**REQUIREMENTS**
1/ In the passage on small-scale sheep farming, what percentage of respondents were making a profit from the sheep farming system?
2/ Return, verbatim, the portion of the sheep farming passage from "Social viability of" up to and including "the extension advisers need to address.".

**PASSAGE**
Generating income is important for sustainable sheep farming systems. Only 3% of respondents struggled to sell their sheep, indicating that marketing or selling of sheep is not an issue that extension advisers need to address (Table 1). Income levels from farming activities showed that 62% of the respondents earned between R0 to R500 per month while 16% earned between R501 to R5000+ per month (Table 1). These results indicate that the levels of income from the farming activity per month was very low, meaning that they are not generating sufficient income for the farming system to be economically viable. These results undermine the economic viability aspect of sustainability.

Making a profit is a key element to enhance the economic viability of small-scale sheep farming systems. The results of this study showed that only 31% of the respondents were making a profit from the sheep farming system (Table 1). Thus, small-scale sheep farming systems were not economically viable for all farmers and is an issue that needs to be addressed. The farmer should be able to prosper and sustain investment while providing consumers with quality affordable food (Buckwell et al., 2015).

Fair trade practices are important for sustainable sheep farming systems, it allows farmers to have access to the markets where fair prices can be negotiated. Fair trading practices include legal rights, which allow farmers to have access to markets where fair prices can be negotiated (Gayatri et al., 2016). In this study, 78% of the respondents indicated that they had adequate market access (Table 1). This indicate that fair trading practices is not an issue that extension advisers need to address.

3.2.2 Social viability

Sheep farming systems has several social functions, both at the level of the farming community, and at the level of society. The definition of these functions depends on present day societal values and concerns. The farming system have to be organised in such a way that social conditions are optimal for the people who work there (Van Cauwenbergh et al., 2007). This refers to family benefits, and community benefits from the farming systems such as gender, equality, and access to basic resources (Van Cauwenbergh et al., 2007). Family benefits, and community benefits from the faming systems can reflect social equality. Therefore, there should be no large gap between sheep farmers regarding access to basic resources and equality. Having access and equality to basic resources can ensure social stability and can encourage small-scale farmers to improve production, while conserving resources (Zhen and Routray, 2003).

Social viability of small-scale sheep farming systems is important to enhance sustainability thereof. The results of this study showed that 81% of the respondents' families benefitted from the farming system (Table 1). Furthermore, 59% of the respondents benefitted the community. Atkinson & Igle (2018) found similar results that commonage users in the karoo towns of Carnavon and Willston in the Northern Cape Province were employing some herdsmen to do farm work, thereby creating incomes for other families. Atkinson (2013) reached a similar conclusion that many commonage farmers sometimes employ herders, thus creating jobs to the local people. Therefore, the social viability with regard to family and community benefits is not an issue the extension advisers need to address.

**DATA LINES**
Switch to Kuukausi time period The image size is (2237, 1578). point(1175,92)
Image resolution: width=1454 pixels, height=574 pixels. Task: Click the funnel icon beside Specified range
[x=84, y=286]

**RESULTS FOR THE EXERCISE**
1/ 31% of the respondents

2/
Social viability of small-scale sheep farming systems is important to enhance sustainability thereof. The results of this study showed that 81% of the respondents' families benefitted from the farming system (Table 1). Furthermore, 59% of the respondents benefitted the community. Atkinson & Igle (2018) found similar results that commonage users in the karoo towns of Carnavon and Willston in the Northern Cape Province were employing some herdsmen to do farm work, thereby creating incomes for other families. Atkinson (2013) reached a similar conclusion that many commonage farmers sometimes employ herders, thus creating jobs to the local people. Therefore, the social viability with regard to family and community benefits is not an issue the extension advisers need to address.